*** Extracted records ***

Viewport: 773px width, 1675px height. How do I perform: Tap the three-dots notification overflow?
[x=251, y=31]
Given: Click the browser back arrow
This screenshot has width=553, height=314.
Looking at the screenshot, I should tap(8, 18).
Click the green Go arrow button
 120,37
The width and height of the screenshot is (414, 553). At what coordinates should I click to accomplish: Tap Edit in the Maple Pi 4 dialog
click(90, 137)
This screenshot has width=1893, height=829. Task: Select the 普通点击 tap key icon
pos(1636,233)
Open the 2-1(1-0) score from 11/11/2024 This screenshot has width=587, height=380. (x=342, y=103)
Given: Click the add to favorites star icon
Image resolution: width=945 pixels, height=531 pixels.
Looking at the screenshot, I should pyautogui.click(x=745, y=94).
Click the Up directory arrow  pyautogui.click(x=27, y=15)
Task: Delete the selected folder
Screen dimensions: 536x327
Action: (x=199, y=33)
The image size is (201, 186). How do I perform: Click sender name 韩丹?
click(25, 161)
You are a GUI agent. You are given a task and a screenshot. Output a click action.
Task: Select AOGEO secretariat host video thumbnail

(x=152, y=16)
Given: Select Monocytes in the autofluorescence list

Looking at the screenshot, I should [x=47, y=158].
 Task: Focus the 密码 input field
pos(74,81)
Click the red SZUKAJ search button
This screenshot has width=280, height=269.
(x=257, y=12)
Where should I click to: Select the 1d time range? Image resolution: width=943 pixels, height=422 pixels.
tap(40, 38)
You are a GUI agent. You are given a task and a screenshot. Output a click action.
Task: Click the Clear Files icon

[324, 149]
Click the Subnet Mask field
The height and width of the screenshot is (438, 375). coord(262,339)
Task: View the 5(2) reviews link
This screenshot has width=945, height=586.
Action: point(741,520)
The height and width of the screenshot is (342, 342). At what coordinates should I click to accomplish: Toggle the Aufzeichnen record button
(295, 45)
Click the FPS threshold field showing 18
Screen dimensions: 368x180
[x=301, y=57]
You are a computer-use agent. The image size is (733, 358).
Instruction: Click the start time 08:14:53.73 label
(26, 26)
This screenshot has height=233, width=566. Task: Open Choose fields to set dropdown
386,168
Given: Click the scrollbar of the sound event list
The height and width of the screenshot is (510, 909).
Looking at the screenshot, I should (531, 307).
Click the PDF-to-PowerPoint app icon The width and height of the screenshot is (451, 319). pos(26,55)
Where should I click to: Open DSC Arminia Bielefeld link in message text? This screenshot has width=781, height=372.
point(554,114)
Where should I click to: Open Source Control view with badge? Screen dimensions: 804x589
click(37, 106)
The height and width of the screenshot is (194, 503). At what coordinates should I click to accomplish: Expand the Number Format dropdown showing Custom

***

## About this task
Give again, word for word, every line of the listing above from the one with "Task: Click the Clear Files icon" to the one with "Click the PDF-to-PowerPoint", both inclusive, and nothing beyond them.

## Result for this task
Task: Click the Clear Files icon

[324, 149]
Click the Subnet Mask field
The height and width of the screenshot is (438, 375). coord(262,339)
Task: View the 5(2) reviews link
This screenshot has width=945, height=586.
Action: point(741,520)
The height and width of the screenshot is (342, 342). At what coordinates should I click to accomplish: Toggle the Aufzeichnen record button
(295, 45)
Click the FPS threshold field showing 18
Screen dimensions: 368x180
[x=301, y=57]
You are a computer-use agent. The image size is (733, 358).
Instruction: Click the start time 08:14:53.73 label
(26, 26)
This screenshot has height=233, width=566. Task: Open Choose fields to set dropdown
386,168
Given: Click the scrollbar of the sound event list
The height and width of the screenshot is (510, 909).
Looking at the screenshot, I should (531, 307).
Click the PDF-to-PowerPoint app icon The width and height of the screenshot is (451, 319). pos(26,55)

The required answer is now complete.